Preservation district delayed
Wednesday, Sept. 19, 2001 | 10:44 a.m.
Objections by landowners have prompted the Henderson City Council to place on hold a proposed rural preservation district that would limit development on 2,980 acres in the city.
The council Tuesday also held off action on complaints by the Carpenters Union about unfair labor practices at the Henderson municipal parking garage, which is under construction. Ten union members attended the meeting.
Mayor Jim Gibson said the plan for the preservation district needed some fine tuning.
"Save about 90 of the 3,000 acres, I don't have a problem," Gibson said. "It's some of the detail that I'm not comfortable with."
As proposed, the new district would limit development to two homes per acre in four predominantly rural neighborhoods. In some cases, only one home per acre would be allowed, and commercial zoning would not be allowed. It goes beyond protections established by the state in 1999. The state protections run out in 2004.
Henderson planning codes allow up to six homes per acre in areas proposed for protection.
But the majority of development in the four neighborhoods has established a lifestyle of large-lot custom homes, horses and nighttime walks on streets lit by stars, not streetlights.
For more than two years Councilwoman Amanda Cyphers has led efforts to protect that lifestyle.
But for some places in the proposed districts, such as a stretch of homes along the south side of Serene Avenue in the Serene Country Estates, it appears to be too late for such protection.
Serene Avenue has become a major thoroughfare between a commercial corridor on Eastern Avenue and St.

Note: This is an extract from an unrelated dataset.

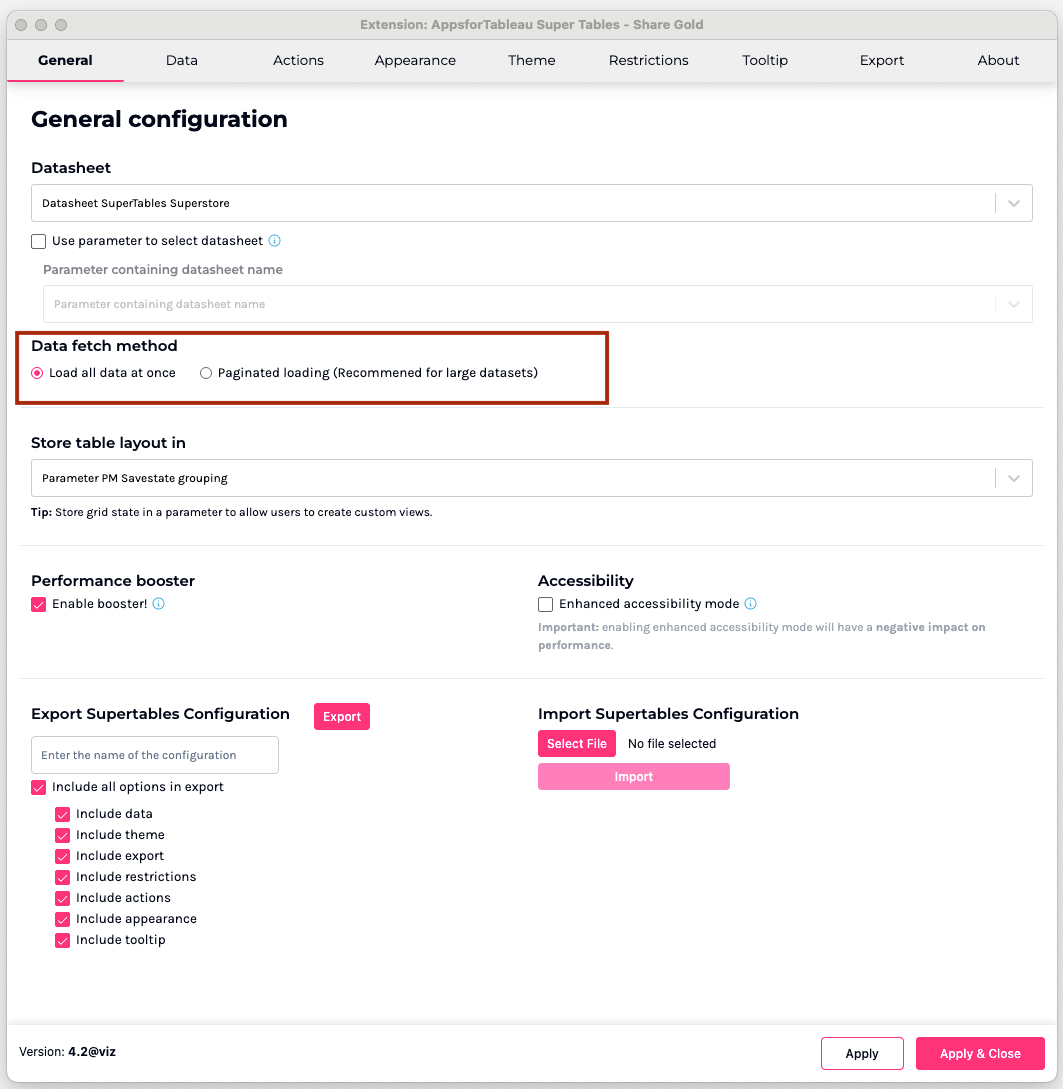
Task: Select Paginated loading radio option
Action: tap(206, 373)
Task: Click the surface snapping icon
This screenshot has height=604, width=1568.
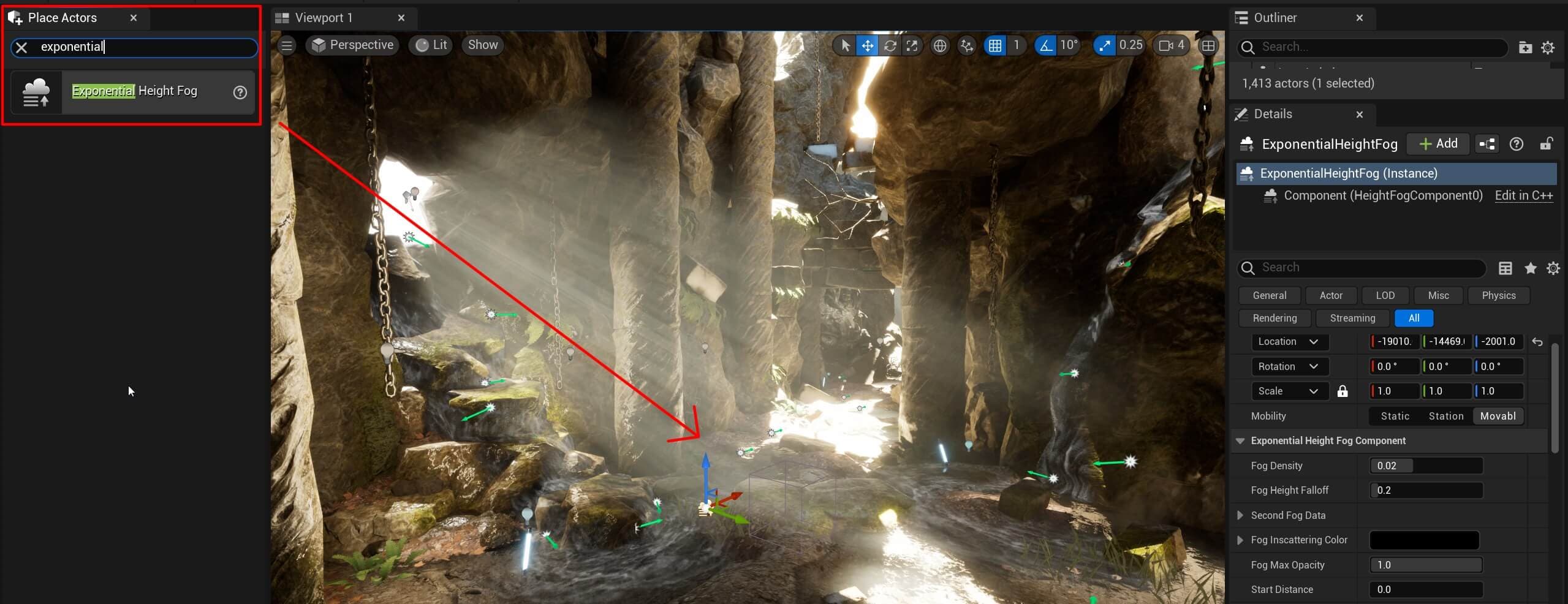Action: 966,45
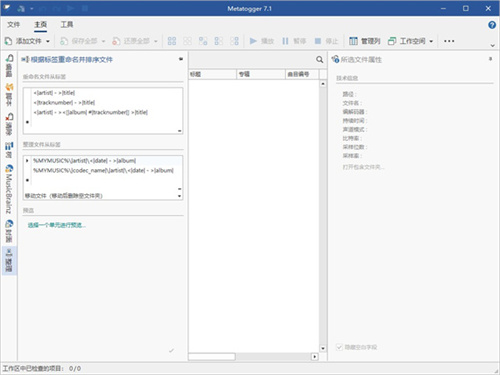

Rose Parkway, said George Garcia, a planning consultant.
"Tranquility is no longer possible there. It's no longer sustainable as single-family homes," Garcia said.
Bob Campbell, a political powerbroker in Henderson, argued a similar case for 70 acres in another proposed district, Mission and Paradise hills. Because the land borders a major road, is near a freeway, a church and a park, Campbell said, three homes per acre should be allowed.
The council will revisit the issue Oct. 2.